Maersk CEO Says Shipping Rates Still Too Low -- Update
By Costas Paris and Dominic Chopping
Danish shipping and energy giant A.P. Moeller-Maersk A/S swung to a profit in the fourth quarter, but the company's leader said global freight rates are still depressed.
"We are simply not making enough money," Chief Executive Soren Skou said in a telephone interview Friday. "We need to improve profitability through a combination of higher container (freight) rates and cutting costs."
Mr. Skou said 2017 was "an unusual and eventful year" after suffering a $300 million cyberattack last June along with buying and selling $14 billion worth of companies.
Maersk reported a fourth-quarter net profit of $386 million, from a $2.68 billion loss in the same period last year. Revenue rose to $8.17 billion from $7.08 billion.
The result came in shy of analyst expectations of a $400 million profit, reflecting a slow recovery in ocean freight rates.
Maersk said it expects 2018 underlying profit to be above the 2017 result of $356 million, while earnings before interest, tax, depreciation and amortization is seen between $4 billion and $5 billion, from $3.5 billion in 2017.
Mr. Skou said Maersk wants to move the shipping and logistics industry into the digital age through a joint venture signed last month with International Business Machines Corp., using blockchain technology.
The move comes as Maersk and IBM have been attempting to reinvent themselves. IBM, the 106-year-old technology giant, has been looking to new lines of business including blockchain as sales in its legacy business of selling hardware and software slow. Maersk has been trying to transform itself to into a global supply-chain major like United Parcel Service Inc. and FedEx Corp. by integrating its transport and logistics units and spinning off its oil business.
"In the 1980s the freight cost of moving a container across the ocean was $4,000," Mr. Skou said. "Now it's $2,000, but there is still the same paper trail of documents as it was 100 years ago. A digitized paperwork can cut costs by at least 20%."
The company's shipping unit, Maersk Line, which contributed 80% of the group's revenue in the quarter, made a $53 million underlying profit, compared with a loss of $155 million a year earlier. Maersk said freight rates slowed from the beginning of the fourth quarter after peaking in the second quarter.
Maersk Line, the world's leading container operator, moves close to 19% of seaborne freight after the acquisition of German peer Hamburg Süd for $4.4 billion last November.

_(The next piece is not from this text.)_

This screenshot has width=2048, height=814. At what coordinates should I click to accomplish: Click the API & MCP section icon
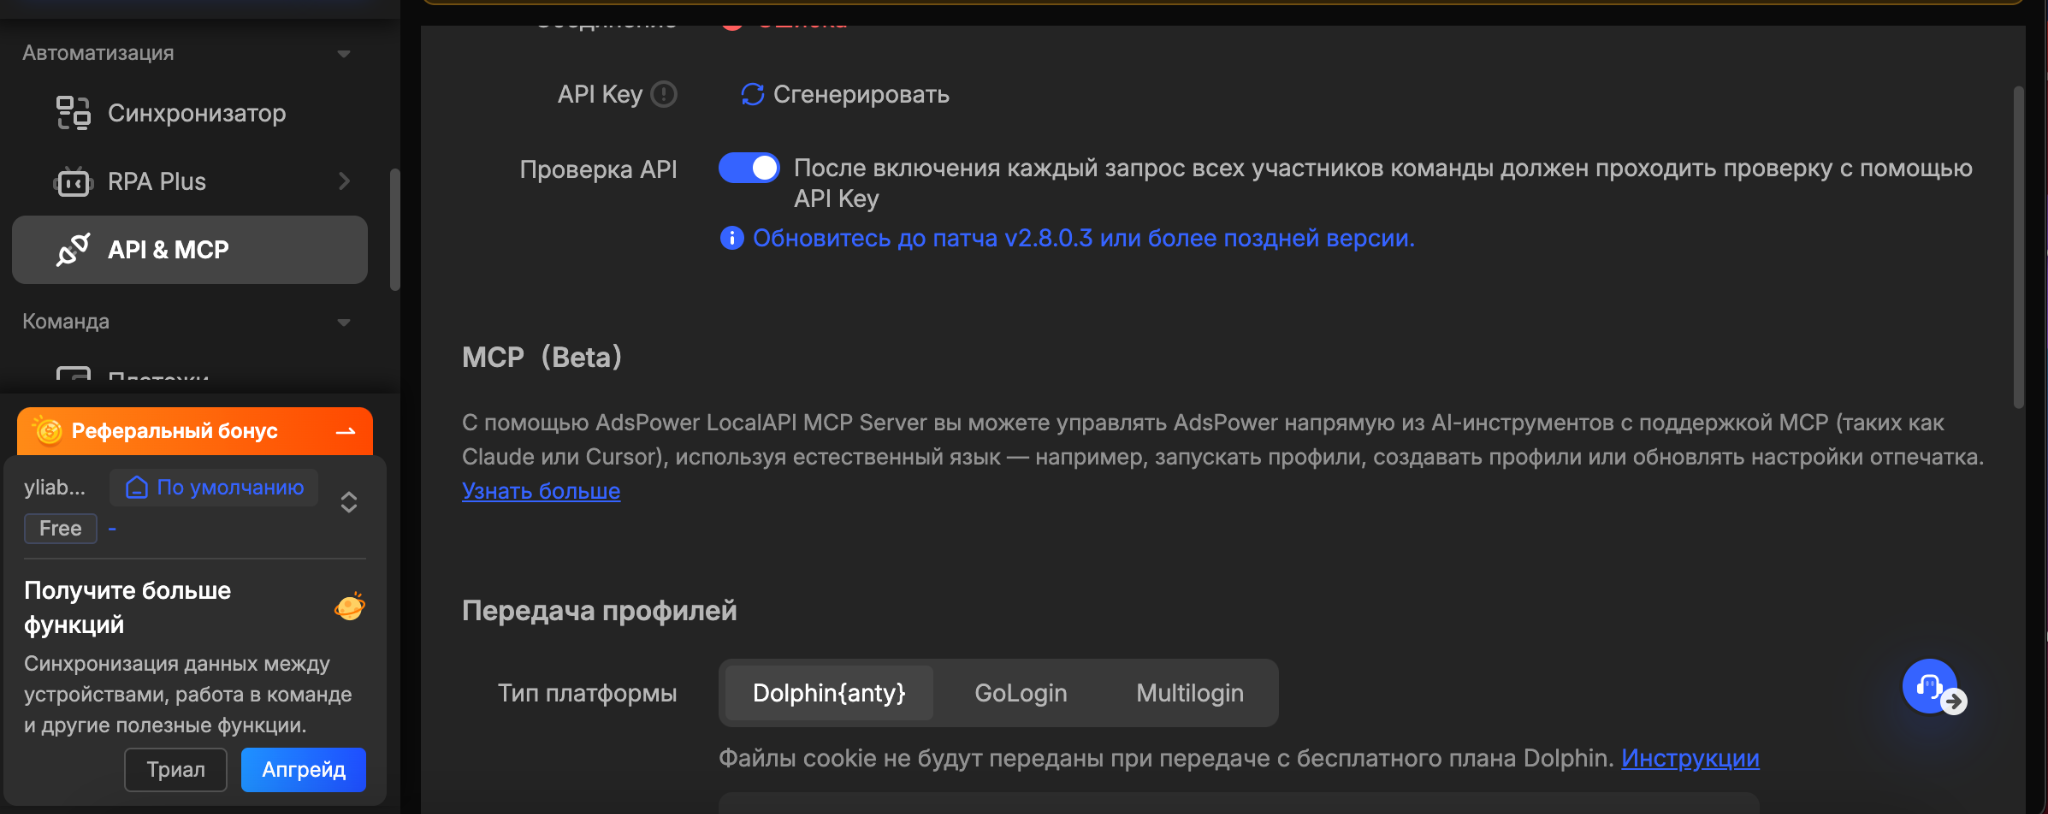coord(71,249)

Mr. Skou said Maersk is now looking for "smaller, targeted acquisitions" and that he expects synergies from the deal with Hamburg Süd to cut annual costs by about $1 billion by 2019.
Maersk is making progress in breaking up its conglomerate structure, having sold its oil unit to France's Total SA and its tankers arm to its main shareholder A.P. Moller Holding for a combined $10 billion. It has set a deadline to sell its oil drilling arm by the end of this year.